[Records contained in a dataset]
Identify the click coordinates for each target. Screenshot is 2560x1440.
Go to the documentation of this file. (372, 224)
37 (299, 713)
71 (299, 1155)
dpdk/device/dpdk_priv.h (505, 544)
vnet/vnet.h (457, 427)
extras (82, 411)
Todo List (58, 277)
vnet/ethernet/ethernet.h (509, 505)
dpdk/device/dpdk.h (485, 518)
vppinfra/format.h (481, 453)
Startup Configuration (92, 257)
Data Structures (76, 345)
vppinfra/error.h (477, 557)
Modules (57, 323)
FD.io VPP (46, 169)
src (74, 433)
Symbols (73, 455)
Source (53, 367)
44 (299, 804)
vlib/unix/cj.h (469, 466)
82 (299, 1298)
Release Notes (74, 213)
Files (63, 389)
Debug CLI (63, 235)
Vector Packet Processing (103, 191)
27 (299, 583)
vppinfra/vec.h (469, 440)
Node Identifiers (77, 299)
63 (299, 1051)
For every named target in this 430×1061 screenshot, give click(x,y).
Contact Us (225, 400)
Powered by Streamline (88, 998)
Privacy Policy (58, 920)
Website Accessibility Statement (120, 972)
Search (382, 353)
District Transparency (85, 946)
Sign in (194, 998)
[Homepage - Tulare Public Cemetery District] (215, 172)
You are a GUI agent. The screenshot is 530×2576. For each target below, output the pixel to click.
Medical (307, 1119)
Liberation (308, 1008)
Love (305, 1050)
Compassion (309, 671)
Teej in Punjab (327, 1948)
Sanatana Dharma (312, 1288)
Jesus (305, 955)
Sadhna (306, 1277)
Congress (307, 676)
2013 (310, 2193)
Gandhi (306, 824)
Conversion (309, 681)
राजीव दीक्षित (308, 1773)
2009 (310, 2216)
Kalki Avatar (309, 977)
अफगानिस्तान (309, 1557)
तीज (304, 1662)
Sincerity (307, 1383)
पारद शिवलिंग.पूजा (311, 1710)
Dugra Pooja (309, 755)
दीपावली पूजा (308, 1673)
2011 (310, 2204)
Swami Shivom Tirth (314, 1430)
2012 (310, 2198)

▶ **YOUR ASSIGNMENT**: The count of lines above that include the string "device" is the sole expected answer.

▶ **SOLUTION TO THE EXERCISE**: 2